Personal information
- Born: April 2, 1959 (age 67) San Jose, California, U.S.
- Listed height: 6 ft 6 in (1.98 m)
- Listed weight: 262 lb (119 kg)

Career information
- High school: Camden (San Jose)
- College: Santa Clara (1977–1981)
- NFL draft: 1982: undrafted

Career history
- San Diego Chargers (1982–1983);

Career NFL statistics
- Games played: 13
- Stats at Pro Football Reference

= Don Brown (offensive lineman) =

American football player (born 1959)

Donald Colby Brown (born April 2, 1959) is an American former professional football player who was an offensive lineman for one season with the San Diego Chargers of the National Football League (NFL).

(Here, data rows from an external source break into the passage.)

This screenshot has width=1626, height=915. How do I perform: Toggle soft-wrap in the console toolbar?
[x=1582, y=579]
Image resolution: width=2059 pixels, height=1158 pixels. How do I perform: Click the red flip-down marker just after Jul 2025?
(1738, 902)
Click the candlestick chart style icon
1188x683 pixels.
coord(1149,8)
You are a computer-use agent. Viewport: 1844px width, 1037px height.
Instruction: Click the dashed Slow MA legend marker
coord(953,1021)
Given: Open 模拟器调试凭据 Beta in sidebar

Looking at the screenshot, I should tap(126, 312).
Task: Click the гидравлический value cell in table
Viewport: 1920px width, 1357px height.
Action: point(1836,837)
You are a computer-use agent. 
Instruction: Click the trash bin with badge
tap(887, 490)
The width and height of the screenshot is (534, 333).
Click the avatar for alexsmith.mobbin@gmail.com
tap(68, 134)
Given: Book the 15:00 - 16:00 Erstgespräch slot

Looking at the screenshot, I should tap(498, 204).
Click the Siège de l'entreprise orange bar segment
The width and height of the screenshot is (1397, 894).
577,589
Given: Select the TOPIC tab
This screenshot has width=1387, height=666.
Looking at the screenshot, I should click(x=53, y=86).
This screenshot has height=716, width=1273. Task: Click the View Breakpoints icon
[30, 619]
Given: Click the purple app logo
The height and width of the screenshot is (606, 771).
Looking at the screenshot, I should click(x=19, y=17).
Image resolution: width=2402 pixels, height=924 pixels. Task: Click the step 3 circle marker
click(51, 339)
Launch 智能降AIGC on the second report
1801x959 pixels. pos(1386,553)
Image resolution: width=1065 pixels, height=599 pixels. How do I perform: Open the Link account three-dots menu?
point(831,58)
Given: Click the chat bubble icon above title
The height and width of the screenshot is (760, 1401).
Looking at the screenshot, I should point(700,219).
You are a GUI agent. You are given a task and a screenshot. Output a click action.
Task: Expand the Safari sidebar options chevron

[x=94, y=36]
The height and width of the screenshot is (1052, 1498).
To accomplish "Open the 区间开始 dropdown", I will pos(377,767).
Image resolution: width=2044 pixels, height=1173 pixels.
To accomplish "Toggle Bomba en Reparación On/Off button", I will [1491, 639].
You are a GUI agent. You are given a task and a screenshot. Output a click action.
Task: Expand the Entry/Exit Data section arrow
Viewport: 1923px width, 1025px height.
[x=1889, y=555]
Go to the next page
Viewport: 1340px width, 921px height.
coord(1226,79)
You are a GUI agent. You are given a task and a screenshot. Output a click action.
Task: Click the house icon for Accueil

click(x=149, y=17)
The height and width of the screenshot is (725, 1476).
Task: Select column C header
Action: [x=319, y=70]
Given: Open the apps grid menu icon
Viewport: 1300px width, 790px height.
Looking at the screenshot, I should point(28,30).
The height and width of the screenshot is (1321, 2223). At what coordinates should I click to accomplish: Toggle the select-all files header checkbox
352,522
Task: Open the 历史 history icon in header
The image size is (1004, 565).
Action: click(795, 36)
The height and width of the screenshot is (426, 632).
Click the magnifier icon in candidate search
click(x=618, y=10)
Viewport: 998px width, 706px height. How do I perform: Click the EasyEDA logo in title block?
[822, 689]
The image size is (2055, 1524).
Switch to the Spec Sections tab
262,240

He played college football for the Santa Clara Broncos.

==Early life and college==
Donald Colby Brown was born on April 2, 1959, in San Jose, California. He attended Camden High School in San Jose.

He was a member of the Santa Clara Broncos of the University of Santa Clara from 1977 to 1981.

==Professional career==
After going undrafted in the 1982 NFL draft, Brown signed with the San Diego Chargers on July 7, 1982. He was placed on injured reserve with a back injury on September 6, 1982, and spent the entire season there. He played in 13 games for the Chargers in 1983. Brown was listed as an offensive tackle and wore jersey number 61 while with the Chargers. He was released on August 28, 1984. He was re-signed on April 12, 1985, but released later that year.